BEGIN Data shown

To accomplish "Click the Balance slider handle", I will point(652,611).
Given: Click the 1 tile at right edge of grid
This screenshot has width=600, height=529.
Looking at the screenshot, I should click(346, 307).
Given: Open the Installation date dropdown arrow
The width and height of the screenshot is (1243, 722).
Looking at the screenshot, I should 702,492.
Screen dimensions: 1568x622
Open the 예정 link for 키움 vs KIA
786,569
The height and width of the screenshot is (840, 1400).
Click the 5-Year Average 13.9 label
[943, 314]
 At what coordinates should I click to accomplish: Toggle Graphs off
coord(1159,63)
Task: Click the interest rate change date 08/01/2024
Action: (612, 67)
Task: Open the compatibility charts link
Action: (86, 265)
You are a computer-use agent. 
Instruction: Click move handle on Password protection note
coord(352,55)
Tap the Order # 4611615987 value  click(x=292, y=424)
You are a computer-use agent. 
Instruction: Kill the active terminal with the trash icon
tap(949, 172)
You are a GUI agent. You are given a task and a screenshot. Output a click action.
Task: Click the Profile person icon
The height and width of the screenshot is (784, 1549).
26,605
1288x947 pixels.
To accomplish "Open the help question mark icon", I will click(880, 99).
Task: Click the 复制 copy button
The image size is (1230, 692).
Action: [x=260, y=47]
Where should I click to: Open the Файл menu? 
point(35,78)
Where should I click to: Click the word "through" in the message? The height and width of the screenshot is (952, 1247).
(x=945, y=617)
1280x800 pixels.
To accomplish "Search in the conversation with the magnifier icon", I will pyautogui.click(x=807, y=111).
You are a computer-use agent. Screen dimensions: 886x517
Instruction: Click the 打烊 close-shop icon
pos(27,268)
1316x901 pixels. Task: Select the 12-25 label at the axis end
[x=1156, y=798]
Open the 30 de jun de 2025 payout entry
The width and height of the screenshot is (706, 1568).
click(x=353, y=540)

END Data shown

Output the lines above verbatim and in full.

To accomplish "Click the Balance slider handle", I will point(652,611).
Given: Click the 1 tile at right edge of grid
This screenshot has width=600, height=529.
Looking at the screenshot, I should click(346, 307).
Given: Open the Installation date dropdown arrow
The width and height of the screenshot is (1243, 722).
Looking at the screenshot, I should 702,492.
Screen dimensions: 1568x622
Open the 예정 link for 키움 vs KIA
786,569
The height and width of the screenshot is (840, 1400).
Click the 5-Year Average 13.9 label
[943, 314]
 At what coordinates should I click to accomplish: Toggle Graphs off
coord(1159,63)
Task: Click the interest rate change date 08/01/2024
Action: (612, 67)
Task: Open the compatibility charts link
Action: (86, 265)
You are a computer-use agent. 
Instruction: Click move handle on Password protection note
coord(352,55)
Tap the Order # 4611615987 value  click(x=292, y=424)
You are a computer-use agent. 
Instruction: Kill the active terminal with the trash icon
tap(949, 172)
You are a GUI agent. You are given a task and a screenshot. Output a click action.
Task: Click the Profile person icon
The height and width of the screenshot is (784, 1549).
26,605
1288x947 pixels.
To accomplish "Open the help question mark icon", I will click(880, 99).
Task: Click the 复制 copy button
The image size is (1230, 692).
Action: [x=260, y=47]
Where should I click to: Open the Файл menu? 
point(35,78)
Where should I click to: Click the word "through" in the message? The height and width of the screenshot is (952, 1247).
(x=945, y=617)
1280x800 pixels.
To accomplish "Search in the conversation with the magnifier icon", I will pyautogui.click(x=807, y=111).
You are a computer-use agent. Screen dimensions: 886x517
Instruction: Click the 打烊 close-shop icon
pos(27,268)
1316x901 pixels. Task: Select the 12-25 label at the axis end
[x=1156, y=798]
Open the 30 de jun de 2025 payout entry
The width and height of the screenshot is (706, 1568).
click(x=353, y=540)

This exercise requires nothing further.